Boom di cassa integrazione in Piemonte
In Piemonte, infatti, dall'inizio dell'anno sono state richieste 33.551.869 ore di cassa integrazione, in aumento del 60% rispetto allo stesso periodo del 2023 e 855.644 ore dei fondi di solidarietà gestiti dall’Inps (che coprono i lavoratori privi di strumenti di sostegno al reddito). Complessivamente, quindi, sono state utilizzate 34.407.513 ore di ammortizzatori sociali (+54,5%). Il tutto mentre, nel resto del Paese, l'aumento si è "limitato" al 18,8%.
Torino la provincia più cassintegrata d'Italia
Cifre che collocano il Piemonte come quarta regione per ore richieste, dopo Lombardia, Veneto ed Emilia Romagna. Ma per il suo capoluogo le cose vanno decisamente peggio: Torino è infatti di gran lunga, con 20.973.757 ore, la provincia più cassaintegrata d’Italia, seguita da Milano e Vicenza. L'aumento è dell'87%.
Nelle altre province Biella segna un +188,2%, Novara +148,7%, Asti +41,3%, Vercelli +33,6%. In diminuzione, invece, Verbania -6,7%, Alessandria -10,1% e Cuneo -35%.

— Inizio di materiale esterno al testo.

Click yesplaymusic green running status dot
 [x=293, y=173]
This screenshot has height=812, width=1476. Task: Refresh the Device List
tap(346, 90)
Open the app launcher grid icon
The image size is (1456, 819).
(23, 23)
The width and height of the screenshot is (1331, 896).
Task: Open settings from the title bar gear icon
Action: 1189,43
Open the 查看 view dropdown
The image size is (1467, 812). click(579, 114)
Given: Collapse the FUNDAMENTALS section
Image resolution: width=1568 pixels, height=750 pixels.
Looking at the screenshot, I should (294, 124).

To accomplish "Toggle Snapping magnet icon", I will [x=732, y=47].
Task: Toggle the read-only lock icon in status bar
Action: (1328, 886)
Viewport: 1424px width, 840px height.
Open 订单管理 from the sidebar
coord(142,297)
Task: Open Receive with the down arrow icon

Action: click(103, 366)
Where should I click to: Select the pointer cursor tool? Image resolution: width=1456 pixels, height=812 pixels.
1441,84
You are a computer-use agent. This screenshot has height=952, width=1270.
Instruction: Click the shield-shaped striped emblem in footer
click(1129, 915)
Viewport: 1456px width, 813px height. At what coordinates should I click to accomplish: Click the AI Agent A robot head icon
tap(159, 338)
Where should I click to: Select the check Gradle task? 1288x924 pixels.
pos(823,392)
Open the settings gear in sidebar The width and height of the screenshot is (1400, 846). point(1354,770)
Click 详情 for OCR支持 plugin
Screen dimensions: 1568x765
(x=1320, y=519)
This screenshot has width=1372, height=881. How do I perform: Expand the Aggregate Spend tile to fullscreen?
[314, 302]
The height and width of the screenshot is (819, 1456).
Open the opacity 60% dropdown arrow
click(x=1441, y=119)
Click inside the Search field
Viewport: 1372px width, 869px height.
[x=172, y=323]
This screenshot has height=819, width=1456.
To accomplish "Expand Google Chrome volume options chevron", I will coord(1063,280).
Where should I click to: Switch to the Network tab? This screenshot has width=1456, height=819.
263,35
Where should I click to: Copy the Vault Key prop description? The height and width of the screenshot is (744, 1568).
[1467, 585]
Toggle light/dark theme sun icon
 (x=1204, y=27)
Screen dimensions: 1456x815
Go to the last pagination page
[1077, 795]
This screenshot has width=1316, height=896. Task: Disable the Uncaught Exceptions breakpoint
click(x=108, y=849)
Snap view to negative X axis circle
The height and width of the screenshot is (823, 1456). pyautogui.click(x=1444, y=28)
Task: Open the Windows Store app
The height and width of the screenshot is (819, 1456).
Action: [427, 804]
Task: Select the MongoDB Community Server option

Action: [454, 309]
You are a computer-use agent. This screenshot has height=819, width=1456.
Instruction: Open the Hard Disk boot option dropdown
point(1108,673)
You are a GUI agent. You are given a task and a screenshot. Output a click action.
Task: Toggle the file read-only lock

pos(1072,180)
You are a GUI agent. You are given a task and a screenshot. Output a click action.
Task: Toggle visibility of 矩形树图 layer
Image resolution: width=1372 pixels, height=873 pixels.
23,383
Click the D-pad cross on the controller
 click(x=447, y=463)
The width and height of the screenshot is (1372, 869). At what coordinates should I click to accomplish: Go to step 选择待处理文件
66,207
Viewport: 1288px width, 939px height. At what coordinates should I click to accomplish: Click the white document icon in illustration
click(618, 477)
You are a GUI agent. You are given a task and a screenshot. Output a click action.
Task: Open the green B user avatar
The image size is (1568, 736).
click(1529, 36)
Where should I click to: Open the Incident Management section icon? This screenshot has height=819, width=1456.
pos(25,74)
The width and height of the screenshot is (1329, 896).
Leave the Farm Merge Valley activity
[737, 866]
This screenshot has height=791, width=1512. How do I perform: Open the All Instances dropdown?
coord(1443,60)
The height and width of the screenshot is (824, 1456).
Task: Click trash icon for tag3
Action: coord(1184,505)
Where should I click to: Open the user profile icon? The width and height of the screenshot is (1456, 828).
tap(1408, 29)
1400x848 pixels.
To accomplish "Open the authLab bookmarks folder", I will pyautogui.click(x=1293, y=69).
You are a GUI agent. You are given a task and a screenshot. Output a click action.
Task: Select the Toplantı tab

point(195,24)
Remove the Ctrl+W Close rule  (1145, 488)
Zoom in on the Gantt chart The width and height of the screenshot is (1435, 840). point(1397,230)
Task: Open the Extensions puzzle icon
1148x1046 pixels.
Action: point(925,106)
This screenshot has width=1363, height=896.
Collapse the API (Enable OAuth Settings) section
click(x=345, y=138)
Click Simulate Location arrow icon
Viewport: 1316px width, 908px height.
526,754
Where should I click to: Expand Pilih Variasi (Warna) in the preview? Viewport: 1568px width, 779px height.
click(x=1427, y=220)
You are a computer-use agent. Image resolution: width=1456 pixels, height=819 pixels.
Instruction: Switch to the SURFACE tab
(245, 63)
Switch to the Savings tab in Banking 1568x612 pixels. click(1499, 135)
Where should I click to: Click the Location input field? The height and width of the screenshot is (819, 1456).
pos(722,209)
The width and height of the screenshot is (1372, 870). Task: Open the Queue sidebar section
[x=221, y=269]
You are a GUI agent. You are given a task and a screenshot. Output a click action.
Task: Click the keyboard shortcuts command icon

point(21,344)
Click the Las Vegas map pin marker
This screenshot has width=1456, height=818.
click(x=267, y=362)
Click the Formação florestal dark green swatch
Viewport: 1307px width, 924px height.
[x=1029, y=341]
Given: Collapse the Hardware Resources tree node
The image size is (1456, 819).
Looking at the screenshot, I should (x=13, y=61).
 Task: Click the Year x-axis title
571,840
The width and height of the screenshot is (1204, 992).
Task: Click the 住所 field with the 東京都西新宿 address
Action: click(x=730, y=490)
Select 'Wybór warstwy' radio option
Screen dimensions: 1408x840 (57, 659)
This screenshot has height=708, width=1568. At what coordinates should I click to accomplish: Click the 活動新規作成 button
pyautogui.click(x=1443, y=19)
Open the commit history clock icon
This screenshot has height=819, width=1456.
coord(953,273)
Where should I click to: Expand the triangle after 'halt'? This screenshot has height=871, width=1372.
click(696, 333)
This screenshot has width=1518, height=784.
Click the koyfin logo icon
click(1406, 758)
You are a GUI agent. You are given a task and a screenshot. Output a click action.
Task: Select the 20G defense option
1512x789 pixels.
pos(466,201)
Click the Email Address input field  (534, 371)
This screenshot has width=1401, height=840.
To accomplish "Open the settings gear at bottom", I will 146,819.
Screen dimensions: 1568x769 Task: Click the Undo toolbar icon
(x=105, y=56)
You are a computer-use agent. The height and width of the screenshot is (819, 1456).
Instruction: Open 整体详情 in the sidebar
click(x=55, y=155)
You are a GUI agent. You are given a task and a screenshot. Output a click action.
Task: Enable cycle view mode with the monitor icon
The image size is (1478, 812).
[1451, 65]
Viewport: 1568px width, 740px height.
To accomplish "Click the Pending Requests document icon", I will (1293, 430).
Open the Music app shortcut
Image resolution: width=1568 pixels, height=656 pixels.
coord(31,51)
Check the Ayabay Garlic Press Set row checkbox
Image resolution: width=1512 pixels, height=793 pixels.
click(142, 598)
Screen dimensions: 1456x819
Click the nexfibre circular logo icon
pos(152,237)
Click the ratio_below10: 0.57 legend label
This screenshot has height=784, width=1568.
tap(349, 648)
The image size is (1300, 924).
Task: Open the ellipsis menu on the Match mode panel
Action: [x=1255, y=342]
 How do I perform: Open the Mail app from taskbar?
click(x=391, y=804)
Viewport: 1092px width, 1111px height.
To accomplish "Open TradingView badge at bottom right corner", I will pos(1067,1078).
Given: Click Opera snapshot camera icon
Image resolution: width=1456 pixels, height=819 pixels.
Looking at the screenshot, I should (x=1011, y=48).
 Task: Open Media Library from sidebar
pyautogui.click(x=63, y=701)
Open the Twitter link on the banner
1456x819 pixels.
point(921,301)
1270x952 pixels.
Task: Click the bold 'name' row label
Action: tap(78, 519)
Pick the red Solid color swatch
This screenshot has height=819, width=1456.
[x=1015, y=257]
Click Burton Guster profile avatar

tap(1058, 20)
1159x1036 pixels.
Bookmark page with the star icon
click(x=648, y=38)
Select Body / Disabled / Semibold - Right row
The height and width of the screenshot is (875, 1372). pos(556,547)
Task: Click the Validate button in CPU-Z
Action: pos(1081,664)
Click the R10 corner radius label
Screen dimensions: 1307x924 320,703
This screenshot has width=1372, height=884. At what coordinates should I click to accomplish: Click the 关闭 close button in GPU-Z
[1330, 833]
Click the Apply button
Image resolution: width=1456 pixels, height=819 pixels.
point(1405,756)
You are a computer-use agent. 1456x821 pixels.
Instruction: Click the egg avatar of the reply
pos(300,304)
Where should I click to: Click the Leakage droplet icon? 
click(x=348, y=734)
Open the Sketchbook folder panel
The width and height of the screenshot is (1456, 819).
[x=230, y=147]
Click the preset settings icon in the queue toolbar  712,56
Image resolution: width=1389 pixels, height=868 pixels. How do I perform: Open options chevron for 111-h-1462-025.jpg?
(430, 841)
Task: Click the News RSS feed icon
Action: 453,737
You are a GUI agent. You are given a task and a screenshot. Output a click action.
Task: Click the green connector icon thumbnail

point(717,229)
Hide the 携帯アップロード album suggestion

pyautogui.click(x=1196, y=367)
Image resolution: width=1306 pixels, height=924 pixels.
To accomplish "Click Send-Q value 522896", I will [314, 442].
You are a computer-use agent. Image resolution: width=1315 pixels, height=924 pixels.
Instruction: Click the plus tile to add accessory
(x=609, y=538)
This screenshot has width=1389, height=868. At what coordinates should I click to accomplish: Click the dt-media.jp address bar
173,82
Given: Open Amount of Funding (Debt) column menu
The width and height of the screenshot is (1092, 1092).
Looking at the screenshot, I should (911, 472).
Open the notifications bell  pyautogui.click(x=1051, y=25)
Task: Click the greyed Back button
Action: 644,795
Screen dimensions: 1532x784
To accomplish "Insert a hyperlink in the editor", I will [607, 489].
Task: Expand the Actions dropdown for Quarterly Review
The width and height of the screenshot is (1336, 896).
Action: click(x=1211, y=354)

Il peso dell'automotive (sulla filiera)
“I dati relativi alle richieste di ore di cassa integrazione, nei primi nove mesi del 2024, confermano lo stato di sofferenza del tessuto produttivo piemontese - dice Gianni Cortese, segretario regionale della Uil Piemonte -, maggiore rispetto al resto del Paese. Le transizioni in atto impattano particolarmente sul settore dell’automotive, investendo, oltre che l’unico produttore di veicoli, anche l’intera filiera della componentistica, a rischio di sopravvivenza per quasi metà delle imprese. Proprio in questi giorni aumentano le preoccupazioni di un possibile effetto domino indotto dagli annunci di licenziamenti che bisogna immediatamente bloccare con l’intervento del Governo".
Ma oltre al Governo, ci si attendono mosse anche a livello Ue: "È evidente che la situazione in atto in buona parte dell’Europa dovrebbe indurre la Commissione Europea a valutare attentamente il percorso del Green Deal e le misure necessarie per accompagnarlo. Servono strumenti specifici e finanziamenti cospicui, alimentati dal debito comune. La produzione industriale in Italia, giunta all’ennesima battuta d’arresto è più di un campanello d’allarme, che richiede scelte governative strategiche non più rinviabili, per preservare la nostra manifattura, ancora seconda per importanza in Europa e ottava nel mondo”, conclude Cortese.